* [YOUR TASK] Only the lines from the one that contains "Click the red delete icon in Navigator" through the end of the entries, both included, should be transcribed, exactly and without pictures.

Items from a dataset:

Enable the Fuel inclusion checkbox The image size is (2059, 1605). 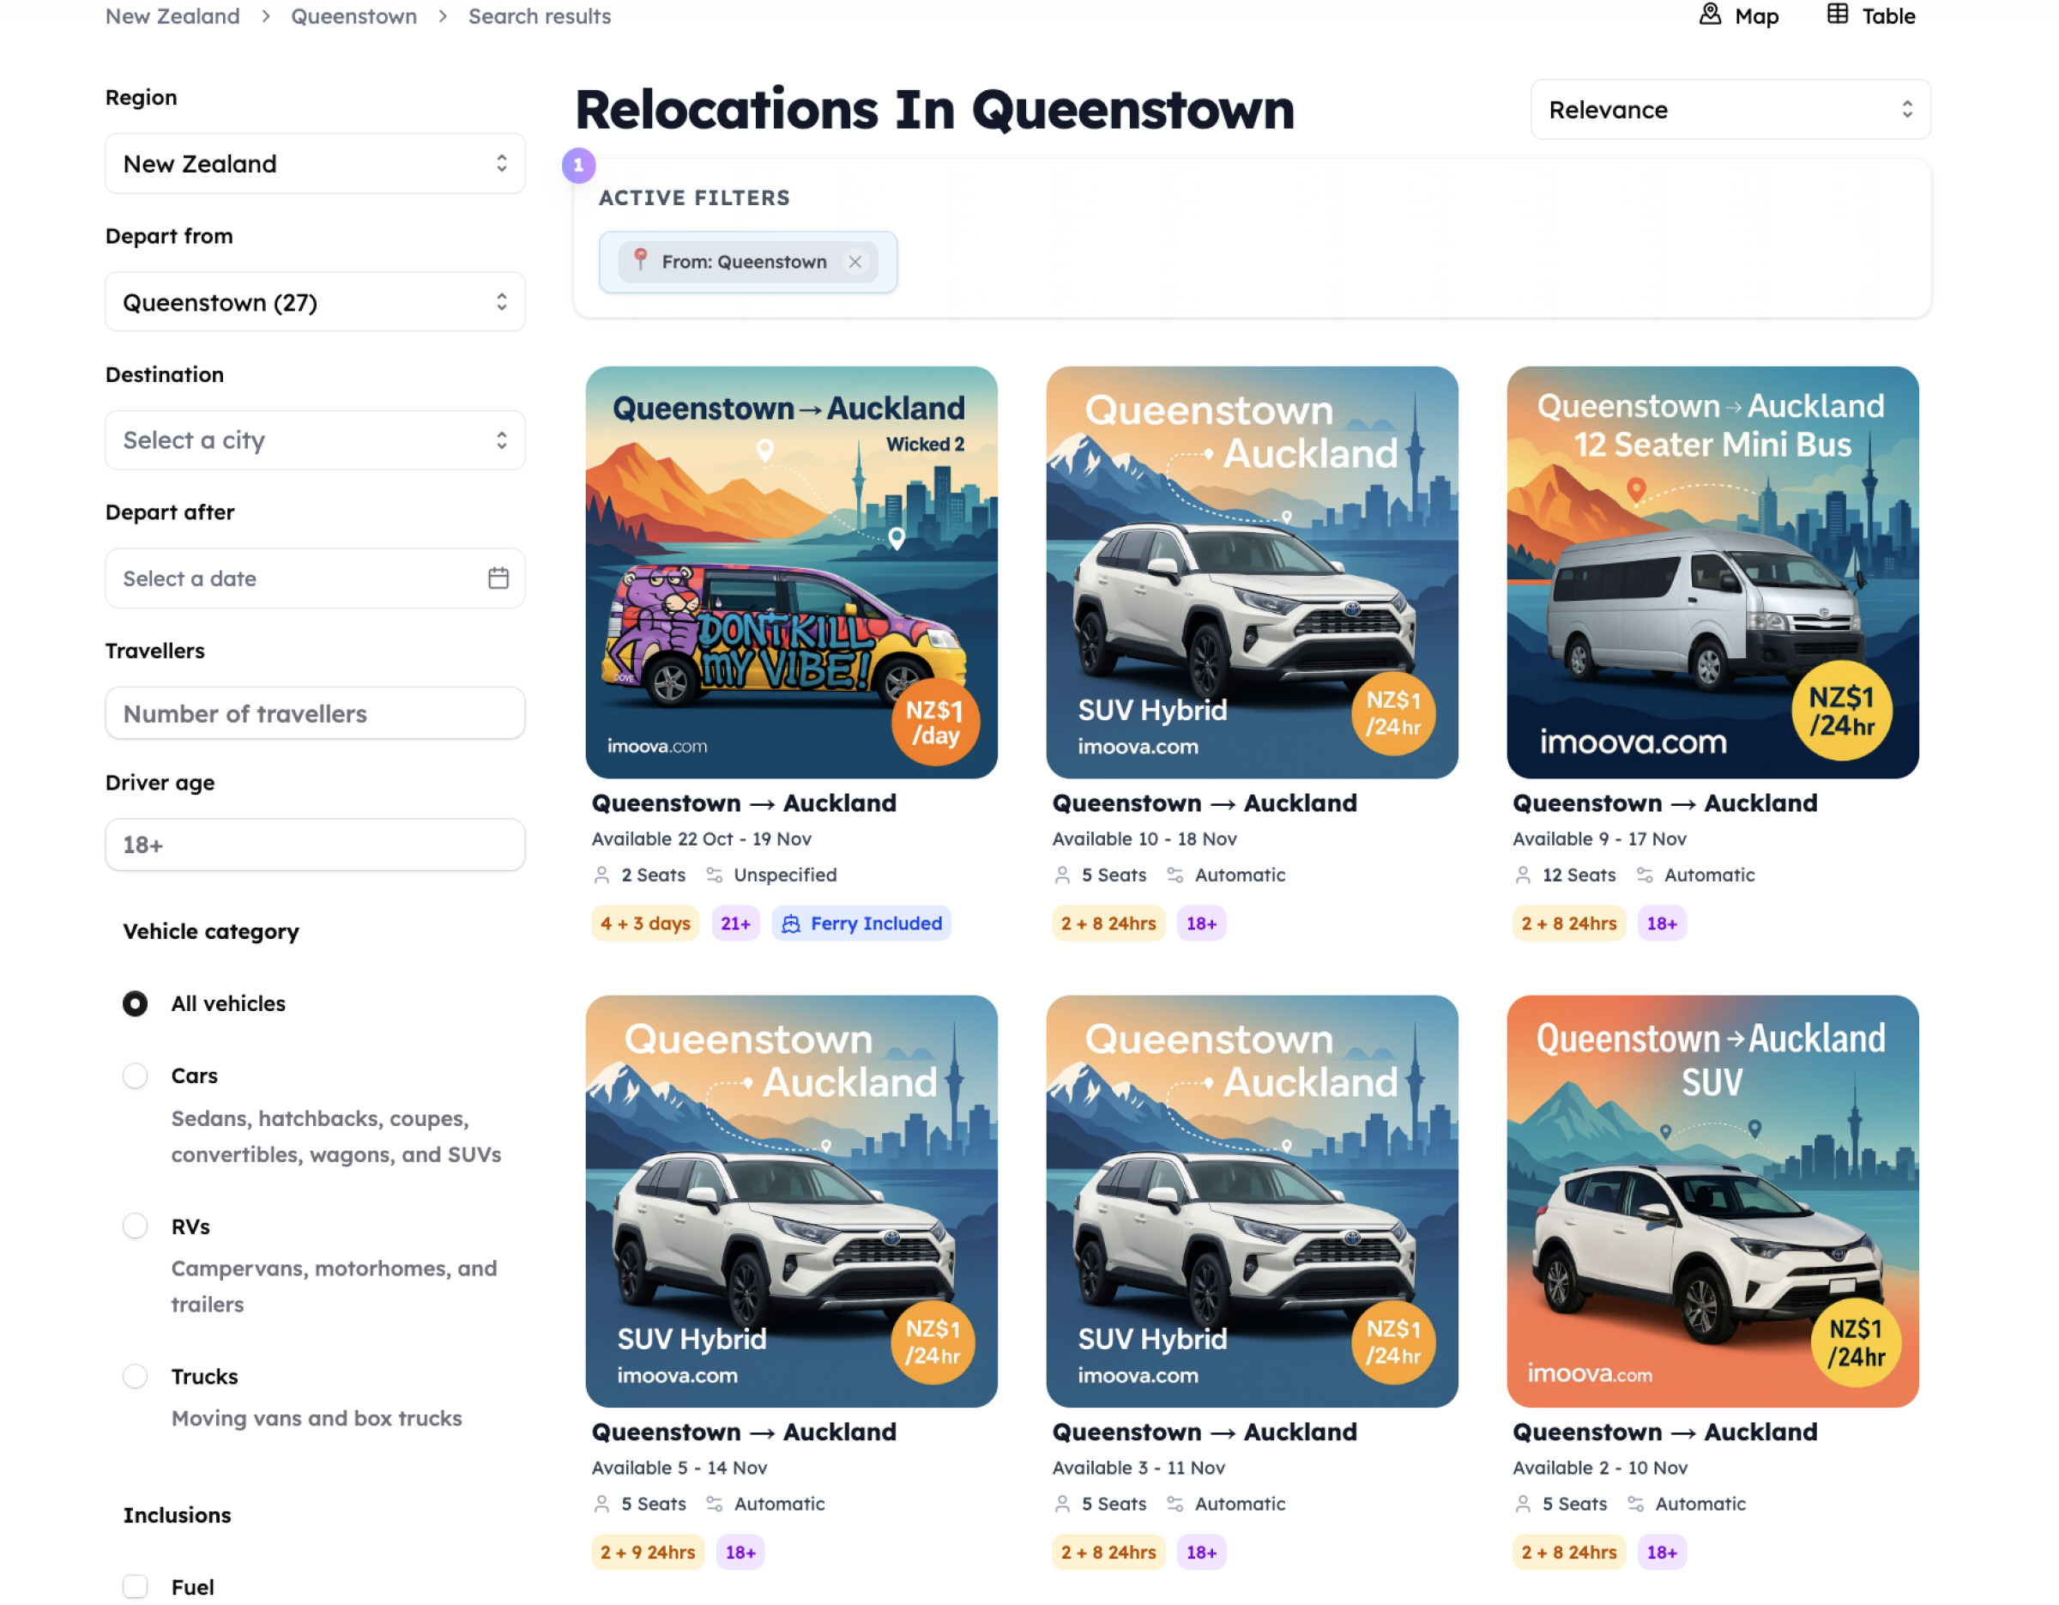tap(135, 1586)
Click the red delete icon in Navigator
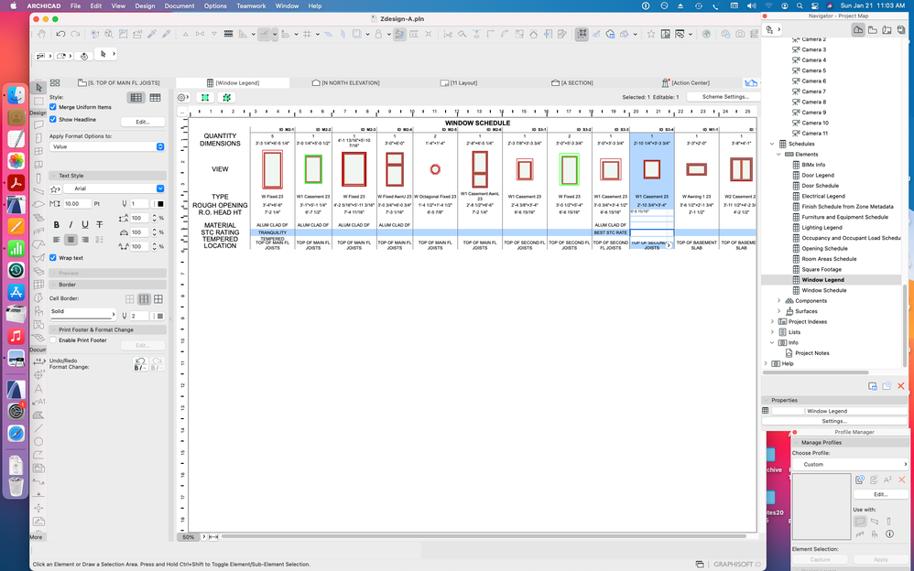The image size is (914, 571). (901, 386)
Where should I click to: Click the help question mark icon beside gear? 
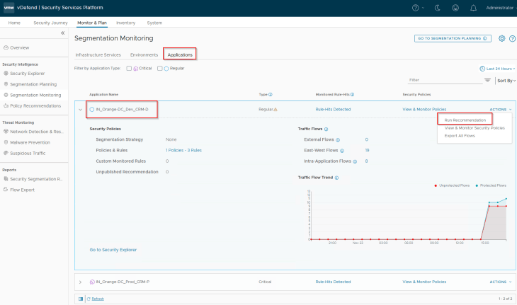click(511, 38)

* [RESULT]
Click the red delete icon in Navigator
The image size is (914, 571). (901, 386)
Where should I click to: Click the help question mark icon beside gear? 
click(511, 38)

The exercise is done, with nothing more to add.